[jira] [Updated] (COUCHDB-1373) Time-ordered document ids including the database identity

Nick North (Updated) (JIRA) Sat, 31 Dec 2011 07:28:57 -0800

     [ 
https://issues.apache.org/jira/browse/COUCHDB-1373?page=com.atlassian.jira.plugin.system.issuetabpanels:all-tabpanel
 ]


Nick North updated COUCHDB-1373:
--------------------------------

    Description: 
This suggestion is for an enhancement to the document id generation algorithms 
in CouchDb. I am new to CouchDb, and this question addresses an old issue 
(https://issues.apache.org/jira/browse/COUCHDB-465) so please forgive me if I 
am retreading old ground.

My application has a number of mutually replicating CouchDb instances and I 
would like document ids to be monotonically-increasing per-instance, and 
globally unique, and for the instance where the document was created to be 
determinable from the id. (To be more accurate - I don't need to know anything 
about the instance itself; just whether any two documents originated from the 
same instance.) The utc_random algorithm is not far from meeting these 
requirements, as ids are monotonic and almost certainly globally unique. 
However, the instance cannot be determined from the id, and there is a tiny 
chance of an id clash between two instances. Both of these issues could be 
solved if the random part of the id could be replaced with a suffix that is 
fixed in the ini file for each instance.

To address this I have a modified version of couch_uuids.erl introducing a new 
utc_machine_id algorithm which reads a machine_id string from the ini file and 
then generates ids using an internal utc_suffix method that just appends the 
string to the usual utc 14-byte string. utc_random then also uses the 
utc_suffix method, but its suffix is the usual random byte string.

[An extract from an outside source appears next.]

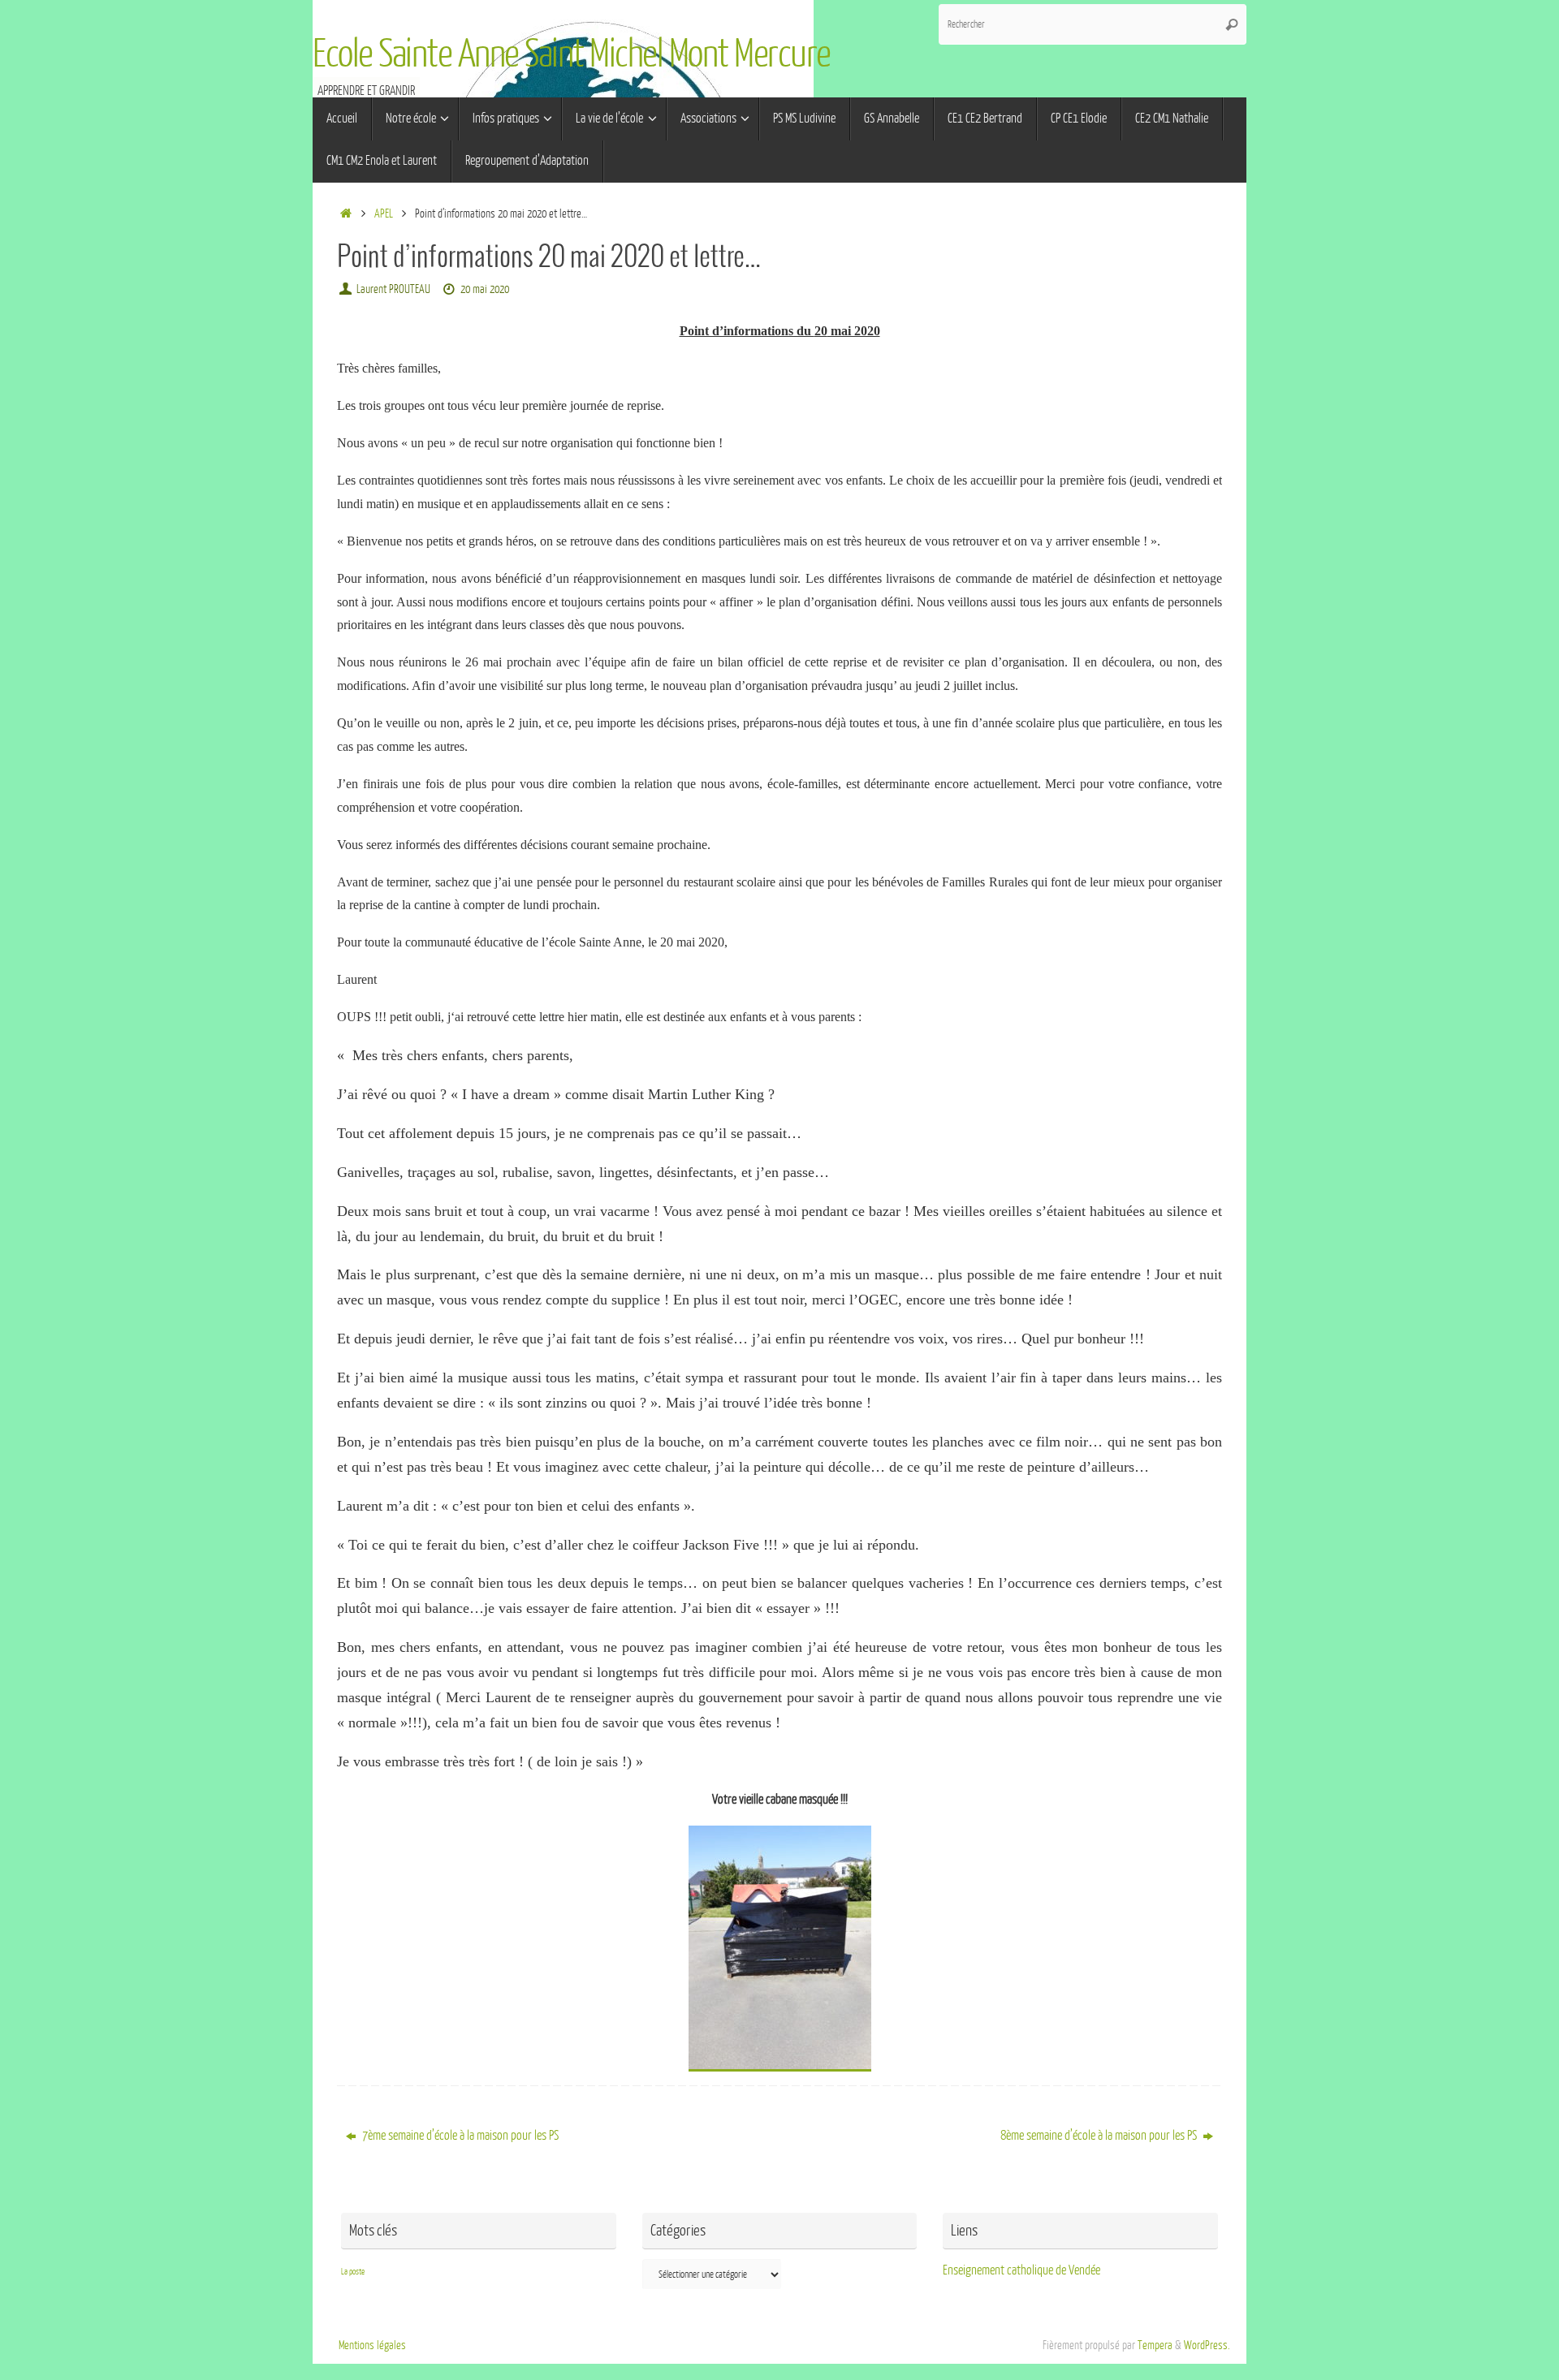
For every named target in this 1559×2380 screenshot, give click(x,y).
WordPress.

However, it is obviously a nuisance to have to maintain a non-standard 
distribution, so I wondered if there is enough call for this sort of thing to 
make it a part of the standard distribution? If there is, I'd be very happy to 
make my code available for discussion/modification/inclusion. If there are good 
reasons why this is a bad idea, then I'd also be very interested to hear them 
so that I can rethink my ideas. (It happens that the privacy and guessability 
concerns raised in the original discussion do not apply in my case.) If this 
question has been beaten to death, then I'm sorry for bothering the group, and 
would be grateful if someone could point me to the discussions so that I can 
understand the issues.

  was:
This suggestion is for an enhancement to the document id generation algorithms 
in CouchDb. I am new to CouchDb, and this question addresses an old issue 
(https://issues.apache.org/jira/browse/COUCHDB-465) so please forgive me if I 
am retreading old ground.

My application has a number of mutually replicating CouchDb instances and I 
would like document ids to be monotonically-increasing per-instance, and 
globally unique, and for the instance where the document was created to be 
determinable from the id. (To be more accurate - I don't need to know anything 
about the instance itself; just whether any two documents originated from the 
same instance.) The utc_random algorithm is not far from meeting these 
requirements, as ids are monotonic and almost certainly globally unique. 
However, the instance cannot be determined from the id, and there is a tiny 
chance of an id clash between two instances. Both of these issues could be 
solved if the random part of the id could be replaced with a suffix that is 
fixed in the ini file for each instance.

To addresses this I have a modified version of couch_uuids.erl introducing a 
new utc_machine_id algorithm which reads a machine_id string from the ini file 
and then generates ids using an internal utc_suffix method that just appends 
the string to the usual utc 14-byte string. utc_random then also uses the 
utc_suffix method, but its suffix is the usual random byte string.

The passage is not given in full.